Julio Cortázar. Foto: Archivo
Como tantas, la historia de Cortázar (con ascendentes españoles, vascos y francoalemanes) es extraña y seductora. Nació en Bruselas, porque su padre trabajaba en ese momento allá y pasó sus muy primeros años en Francia y en España -en Barcelona- antes de volver, niño aún, a Buenos Aires, ciudad sobre la que tanto escribiría. Cortázar fue maestro y profesor, y durante sus años juveniles (de intenso amor a la literatura) dio clases en pueblos o cuidades del interior de la Argentina, desde Bolívar o Chivilcoy, en la Pampa, hasta Mendoza, próxima a la frontera con Chile. Este Cortázar letraherido que escribió entonces varias novelas -algunas perdidas- no publicó nada. Un libro de poemas, casi invisible, Presencia, en 1938, y un pequeño libro de escenificación mitológica, Los Reyes, en 1949. En realidad Julio consideró su primer libro (y el primero que tuvo algún eco) el de relatos, Bestiario, de 1951. Ahí comienza el verdadero Cortázar, uno de los grandes renovadores del cuento en nuestra lengua, entre los juegos con la fantasía y con el tiempo. Borges -con quien apenas tuvo trato- publicó sin embargo en una revista, en 1949, el cuento más antiguo y uno de los más célebres de Bestiario, "Casa tomada". Apenas tras ese libro, un Cotázar que ya tiene 38 años se va a París, la meca de muchos latinoamericanos de la época, pero para él ya su ciudad para siempre, la ciudad desde la que recordar Buenos Aires, aunque fue muchas veces más a la Argentina, donde vivían su madre y su hermana. Sólo la dictadura de Videla privó a Cortázar de la nacionalidad argentina y murió siendo francés, después de haber tenido doble nacionalidad muchos años. Pero suele decirse que la patria de un escritor es su lengua y entonces Cortázar nunca dejó de ser hondamente porteño.
En París vivió y tradujo junto a su primera mujer (y hoy su derechohabiente) Aurora Bernárdez, y para muchos ese Cortázar algo existencialista, enamorado del jazz ,de la literatura fantástica y de la vida como sorpresa es el mejor, el alto y gran Cortázar que entra por derecho en el "boom" de la narrativa hispanoamericana, y que produce espléndidos libros de cuentos como Final del juego (1964) o Las armas secretas (1960), de fama creciente pero aún minoritaria, y que culminará en esa novela de diversas lecturas o antinovela creativa que fue Rayuela (1963), que marcó a varias generaciones de lectores.
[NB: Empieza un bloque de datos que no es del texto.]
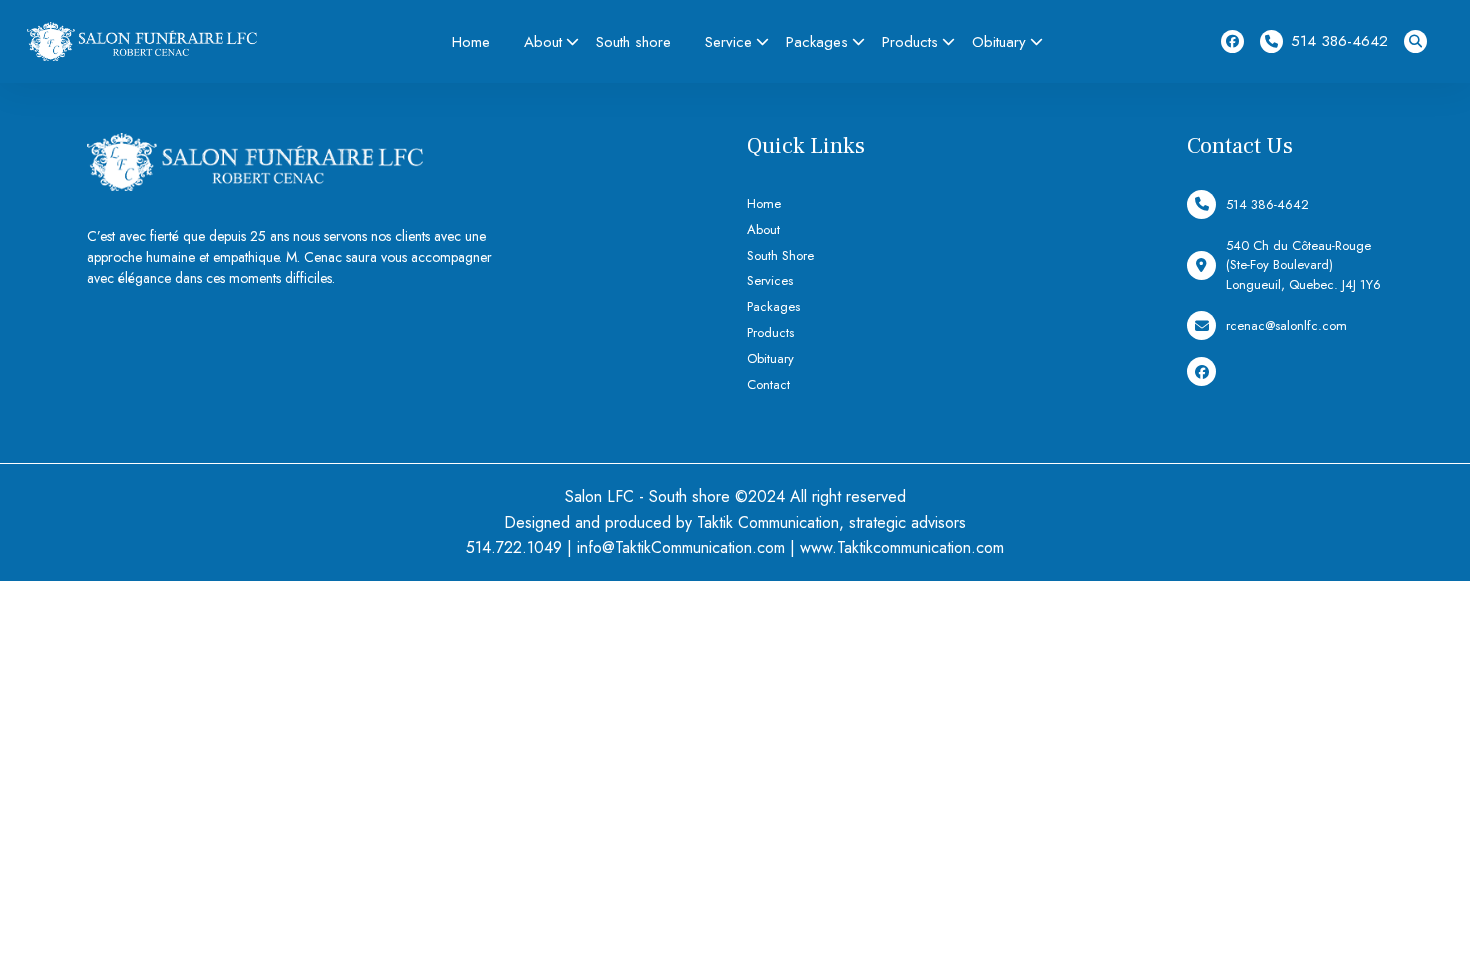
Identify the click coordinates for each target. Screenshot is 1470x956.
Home (471, 42)
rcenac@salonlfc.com (1286, 325)
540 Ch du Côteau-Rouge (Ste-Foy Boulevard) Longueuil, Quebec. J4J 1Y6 (1303, 265)
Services (770, 280)
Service (728, 42)
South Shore (780, 255)
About (543, 42)
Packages (817, 42)
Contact (768, 384)
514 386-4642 (1339, 41)
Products (910, 42)
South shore (633, 42)
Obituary (999, 42)
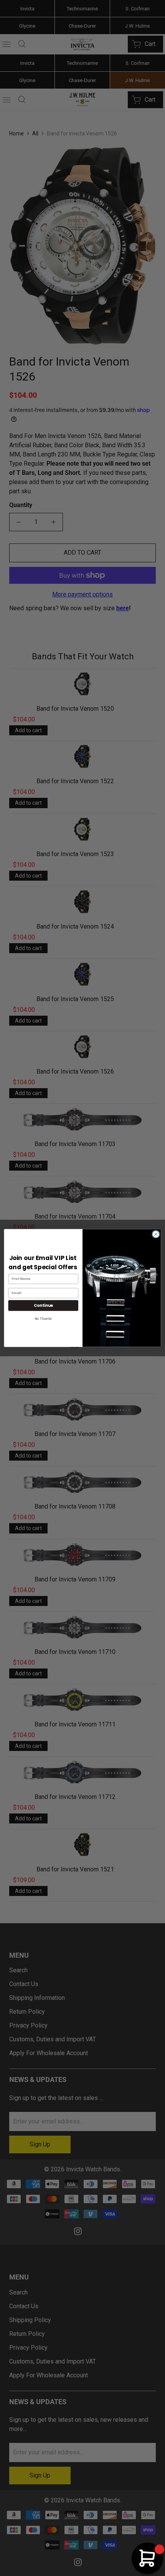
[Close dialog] (155, 1234)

A ese tiempo pertenece también el Cotázar más lúdico, irónico o erudito de La vuelta al día en ochenta mundos (1967) o Historias de cronopios y de famas (1962)
Cortázar se separa de Aurora Bernárdez -aunque nunca dejaron de ser amigos- y se une con una lituana, especialista en América Latina, Ugné Karvelis, que no representó sino fugazmente el amor, hasta encontrar en Montreal a Carol Dunlop, que fue su última y muy querida mujer, junto a la que está enterrado en el cementerio de Montparnasse, y que le precedió en la muerte, aunque Cortázar ya tenía la leucemia que acabaría con su vida cuando Carol murió, dejándolo seriamente abatido. Para muchos, el segundo Cortázar (literariamente el menos interesante, aunque no falten destellos, como el libro de cuentos Octaedro de 1974) surgirá a partir de los mediados 60, cuando el casi apolítico Cotázar, aunque liberal e izquierdista -dejó Argentina en buena medida por el peronismo- se convierta al culto de la revolución cubana (viajó muy a menudo a la isla) y se fuera politizando más cada vez contra las dictaduras del Cono Sur -tan espantosas- o a favor del sandinismo en Nicaragua. De ese tiempo es su última novela El libro de Manuel (1973), cuyos derechos cedió a los perseguidos políticos de Argentina, el que hizo a dúo con Carol, Los autonautas de la cosmopista (1983) o su Nicaragua tan violentamente dulce, el último que editó en vida. Los dos vértices de Cortázar nunca se separaron del todo, pero si críticos y lectores prefieren literariamente al primero, el segundo (que tuvo menos éxito, pese a la gran fama del escritor) llama la atención por la seriedad y sencillez de su compromiso humano. Alto y de grandes ojos tristes, Cortázar fue uno de los grandes narradores de nuestro idioma en el siglo XX y un tipo discreto, nada amante de premios (impidió un homenaje que querían hacerle sus amigos), un hombre cabal y un escritor de primerísima.